I have a list with over a million objects in it, trying to find the fastest way to search through it
Asked Answered
D

3

2

I have a list that stores well over a million objects within it. I need to look through the list and update the objects found through the below query as efficiently as possible.

I was thinking of using a Dictionary or HashSet, but I'm relatively new to C# and could not figure out how to implement these other two approaches. My current code is simply a LINQ statement searching through an IList.

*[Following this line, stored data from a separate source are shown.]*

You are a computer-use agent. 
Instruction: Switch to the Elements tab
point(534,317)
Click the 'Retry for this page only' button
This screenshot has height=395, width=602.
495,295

public IList<LandObject> landObjects = new List<LandObject>();    

var lObjsToUpdate = from obj in landObjects 
                        where 
            obj.position.x >= land.x - size.x && 
            obj.position.x <= land.x + size.x && 
            obj.position.y >= land.y - size.y && 
            obj.position.y <= land.y + size.y
                    select obj;

 foreach(var item in lObjsToUpdate)
 {
     //do what I need to do with records I've found
 }

Could anyone be so kind as to suggest how I might approach this efficiently?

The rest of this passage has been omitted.